(Exercise description)
Transcribe every line of the listing below exactly, leaving out the pictures.

(Data records)
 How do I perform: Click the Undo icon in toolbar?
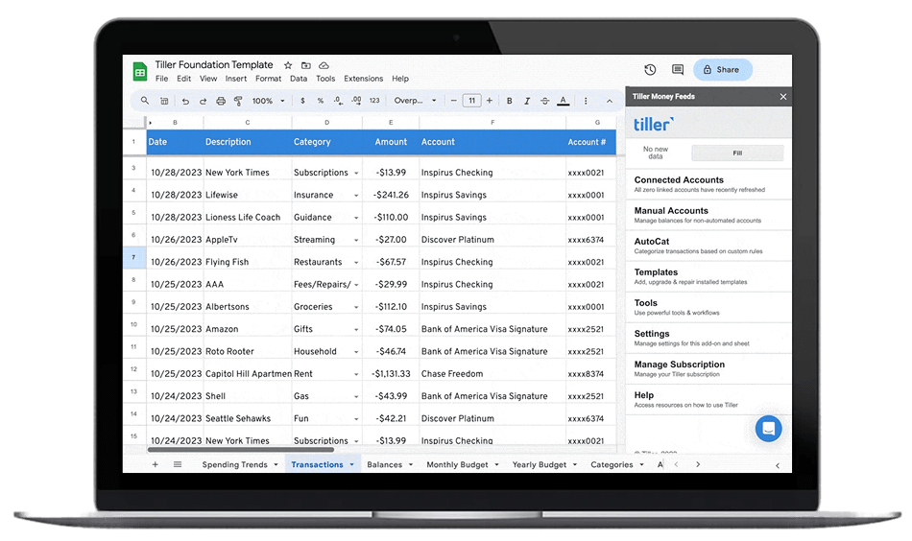point(185,101)
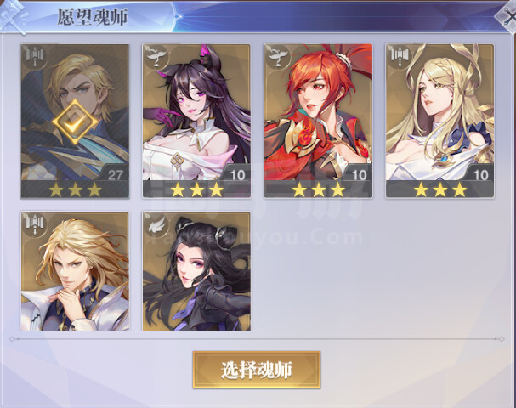516x408 pixels.
Task: Uncheck the selected blond male soul master
Action: pos(75,122)
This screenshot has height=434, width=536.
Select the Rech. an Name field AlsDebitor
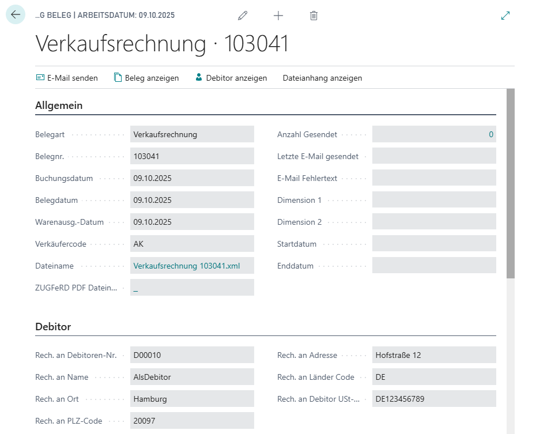(x=192, y=377)
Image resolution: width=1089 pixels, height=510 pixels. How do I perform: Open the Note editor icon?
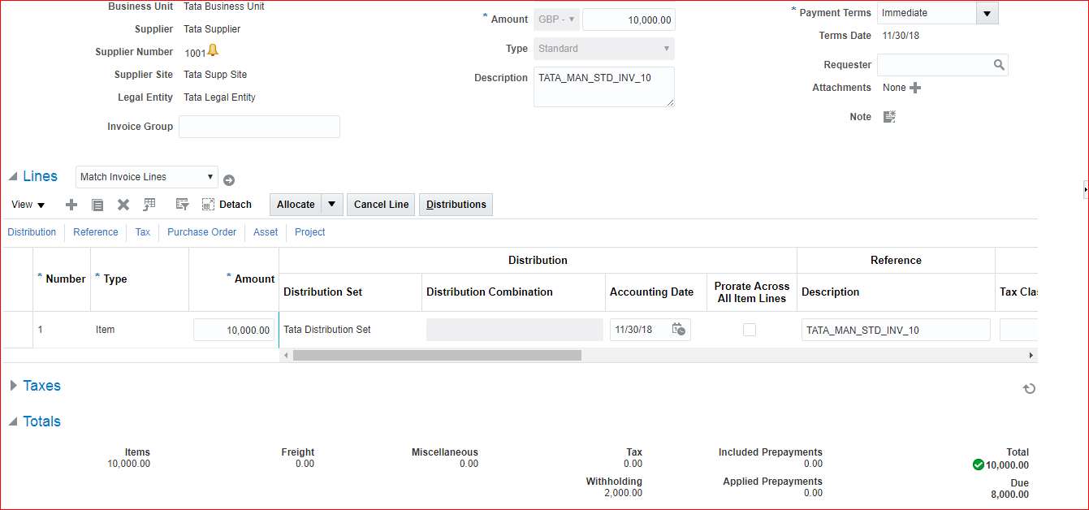tap(889, 117)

(Result of this exercise)
 How do I perform: Click the Undo icon in toolbar?
point(185,101)
516x408 pixels.
Task: Uncheck the selected blond male soul master
Action: pos(75,122)
This screenshot has height=434, width=536.
Select the Rech. an Name field AlsDebitor
(x=192, y=377)
Image resolution: width=1089 pixels, height=510 pixels. How do I perform: Open the Note editor icon?
tap(889, 117)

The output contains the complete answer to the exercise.